# Spotify API


In [1]:
# import libraries
from dotenv import load_dotenv
import os
import pandas as pd
import requests
import time
from tqdm.auto import tqdm

# Load environment variables from .env file
load_dotenv()

# Access the API key
client_id = os.getenv('CLIENT_ID')
client_secret = os.getenv('CLIENT_SECRET')

In [37]:
# request access token
url = "https://accounts.spotify.com/api/token"
payload = {
    "grant_type": "client_credentials",
    "client_id": client_id,
    "client_secret": client_secret
}
headers = {
    "Content-Type": "application/x-www-form-urlencoded"
}
response = requests.post(url, data=payload, headers=headers)
response.raise_for_status()  # Raise an exception for HTTP errors
access_token = response.json()["access_token"]


In [38]:
# get playlist data
playlists = pd.read_csv('./data/playlists.csv')
*****
## WRITTEN REQUEST A
Which modules does the Spotify API notebook import? List every one.
The Spotify API notebook and the rows that follow it are unrelated material.

## RECORDS FOR THE TASK
*****
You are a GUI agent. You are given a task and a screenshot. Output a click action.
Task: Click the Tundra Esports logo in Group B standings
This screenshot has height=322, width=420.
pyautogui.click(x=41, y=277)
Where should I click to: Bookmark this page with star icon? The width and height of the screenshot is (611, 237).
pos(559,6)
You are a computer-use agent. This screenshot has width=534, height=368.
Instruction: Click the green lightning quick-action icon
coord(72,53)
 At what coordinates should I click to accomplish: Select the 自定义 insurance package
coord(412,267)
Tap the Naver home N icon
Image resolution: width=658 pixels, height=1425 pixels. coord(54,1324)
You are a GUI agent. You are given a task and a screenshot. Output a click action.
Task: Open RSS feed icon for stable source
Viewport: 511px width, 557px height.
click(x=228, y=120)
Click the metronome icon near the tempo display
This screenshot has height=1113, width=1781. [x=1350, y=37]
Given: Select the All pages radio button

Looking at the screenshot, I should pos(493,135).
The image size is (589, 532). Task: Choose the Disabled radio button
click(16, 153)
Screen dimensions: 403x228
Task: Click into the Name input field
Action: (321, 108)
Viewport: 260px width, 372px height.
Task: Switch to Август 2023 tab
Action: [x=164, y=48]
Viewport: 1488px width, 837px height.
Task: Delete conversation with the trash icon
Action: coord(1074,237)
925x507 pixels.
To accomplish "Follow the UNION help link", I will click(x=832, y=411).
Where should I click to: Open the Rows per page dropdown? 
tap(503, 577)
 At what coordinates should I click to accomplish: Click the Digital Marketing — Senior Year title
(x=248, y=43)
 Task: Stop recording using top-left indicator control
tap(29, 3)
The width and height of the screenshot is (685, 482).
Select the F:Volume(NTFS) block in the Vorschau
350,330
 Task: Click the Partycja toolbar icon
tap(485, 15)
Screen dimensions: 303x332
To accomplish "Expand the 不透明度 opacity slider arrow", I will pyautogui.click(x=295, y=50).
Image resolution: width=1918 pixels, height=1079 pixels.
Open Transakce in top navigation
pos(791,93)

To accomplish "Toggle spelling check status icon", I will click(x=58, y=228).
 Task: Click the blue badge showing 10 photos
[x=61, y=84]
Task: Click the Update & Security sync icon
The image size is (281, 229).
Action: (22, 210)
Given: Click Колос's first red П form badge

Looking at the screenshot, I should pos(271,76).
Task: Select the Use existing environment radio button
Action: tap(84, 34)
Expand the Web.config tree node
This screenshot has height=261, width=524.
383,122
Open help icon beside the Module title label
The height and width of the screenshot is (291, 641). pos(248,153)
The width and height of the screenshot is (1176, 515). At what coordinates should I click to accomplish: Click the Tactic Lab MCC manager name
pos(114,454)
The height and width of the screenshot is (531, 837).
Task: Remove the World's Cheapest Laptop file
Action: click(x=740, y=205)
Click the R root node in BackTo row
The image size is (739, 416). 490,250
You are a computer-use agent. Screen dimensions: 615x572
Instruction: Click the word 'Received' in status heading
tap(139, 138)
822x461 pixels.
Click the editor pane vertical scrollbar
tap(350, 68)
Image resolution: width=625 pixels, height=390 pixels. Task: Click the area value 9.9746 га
*****
## WRITTEN REQUEST B
Copy the rows from their first line through the line containing "Looking at the screenshot, I should pos(493,135).", with both of those lines included.

## EXPECTED OUTPUT A
dotenv, os, pandas, requests, time, tqdm.auto

## EXPECTED OUTPUT B
You are a GUI agent. You are given a task and a screenshot. Output a click action.
Task: Click the Tundra Esports logo in Group B standings
This screenshot has height=322, width=420.
pyautogui.click(x=41, y=277)
Where should I click to: Bookmark this page with star icon? The width and height of the screenshot is (611, 237).
pos(559,6)
You are a computer-use agent. This screenshot has width=534, height=368.
Instruction: Click the green lightning quick-action icon
coord(72,53)
 At what coordinates should I click to accomplish: Select the 自定义 insurance package
coord(412,267)
Tap the Naver home N icon
Image resolution: width=658 pixels, height=1425 pixels. coord(54,1324)
You are a GUI agent. You are given a task and a screenshot. Output a click action.
Task: Open RSS feed icon for stable source
Viewport: 511px width, 557px height.
click(x=228, y=120)
Click the metronome icon near the tempo display
This screenshot has height=1113, width=1781. [x=1350, y=37]
Given: Select the All pages radio button

Looking at the screenshot, I should pos(493,135).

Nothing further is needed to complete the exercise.